● REQUIREMENT:
Every line below from the one containing "This screenshot has height=184, width=245." through the one containing "The height and width of the screenshot is (244, 256)." must be transcribed exactly. Omit all lines outside that stretch.

● Stored data:

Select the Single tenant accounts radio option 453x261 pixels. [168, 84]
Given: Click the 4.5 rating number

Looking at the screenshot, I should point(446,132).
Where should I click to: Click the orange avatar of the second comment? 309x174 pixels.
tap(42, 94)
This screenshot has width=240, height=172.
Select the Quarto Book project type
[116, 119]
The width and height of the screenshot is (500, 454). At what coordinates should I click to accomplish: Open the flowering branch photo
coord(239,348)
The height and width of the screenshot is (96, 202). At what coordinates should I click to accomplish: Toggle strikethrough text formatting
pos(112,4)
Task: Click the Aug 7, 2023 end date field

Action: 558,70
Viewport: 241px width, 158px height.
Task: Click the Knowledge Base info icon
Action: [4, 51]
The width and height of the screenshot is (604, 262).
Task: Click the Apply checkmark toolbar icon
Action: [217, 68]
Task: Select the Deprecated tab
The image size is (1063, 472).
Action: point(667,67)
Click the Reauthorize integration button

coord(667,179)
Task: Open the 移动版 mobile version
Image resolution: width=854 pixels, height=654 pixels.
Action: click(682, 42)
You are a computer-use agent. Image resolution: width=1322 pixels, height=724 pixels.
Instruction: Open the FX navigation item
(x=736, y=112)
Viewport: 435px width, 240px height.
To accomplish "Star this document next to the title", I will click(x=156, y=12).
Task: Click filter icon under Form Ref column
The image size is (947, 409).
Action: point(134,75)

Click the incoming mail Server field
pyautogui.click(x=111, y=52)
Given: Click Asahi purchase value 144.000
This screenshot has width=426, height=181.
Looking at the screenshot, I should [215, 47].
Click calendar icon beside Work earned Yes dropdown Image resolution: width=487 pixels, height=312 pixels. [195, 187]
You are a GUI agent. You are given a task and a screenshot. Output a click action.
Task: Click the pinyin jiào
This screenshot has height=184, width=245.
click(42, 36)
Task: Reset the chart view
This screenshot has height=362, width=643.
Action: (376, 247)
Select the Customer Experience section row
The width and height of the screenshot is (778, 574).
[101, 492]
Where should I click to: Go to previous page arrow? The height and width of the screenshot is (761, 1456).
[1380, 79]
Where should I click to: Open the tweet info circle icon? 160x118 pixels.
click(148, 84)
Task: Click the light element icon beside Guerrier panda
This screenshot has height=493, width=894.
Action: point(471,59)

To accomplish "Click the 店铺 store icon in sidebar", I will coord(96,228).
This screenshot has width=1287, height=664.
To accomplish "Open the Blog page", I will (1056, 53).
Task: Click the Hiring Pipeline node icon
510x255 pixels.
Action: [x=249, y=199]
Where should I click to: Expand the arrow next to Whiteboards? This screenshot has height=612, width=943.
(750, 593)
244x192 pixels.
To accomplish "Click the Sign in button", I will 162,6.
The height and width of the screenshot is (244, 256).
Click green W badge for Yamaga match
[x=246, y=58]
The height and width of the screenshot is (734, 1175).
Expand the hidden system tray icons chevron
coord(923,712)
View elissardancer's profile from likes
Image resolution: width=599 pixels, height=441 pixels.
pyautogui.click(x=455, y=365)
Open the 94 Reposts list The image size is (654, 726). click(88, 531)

● PROBLEM SOLUTION:
This screenshot has height=184, width=245.
click(42, 36)
Task: Reset the chart view
This screenshot has height=362, width=643.
Action: (376, 247)
Select the Customer Experience section row
The width and height of the screenshot is (778, 574).
[101, 492]
Where should I click to: Go to previous page arrow? The height and width of the screenshot is (761, 1456).
[1380, 79]
Where should I click to: Open the tweet info circle icon? 160x118 pixels.
click(148, 84)
Task: Click the light element icon beside Guerrier panda
This screenshot has height=493, width=894.
Action: point(471,59)

To accomplish "Click the 店铺 store icon in sidebar", I will coord(96,228).
This screenshot has width=1287, height=664.
To accomplish "Open the Blog page", I will (1056, 53).
Task: Click the Hiring Pipeline node icon
510x255 pixels.
Action: [x=249, y=199]
Where should I click to: Expand the arrow next to Whiteboards? This screenshot has height=612, width=943.
(750, 593)
244x192 pixels.
To accomplish "Click the Sign in button", I will 162,6.
The height and width of the screenshot is (244, 256).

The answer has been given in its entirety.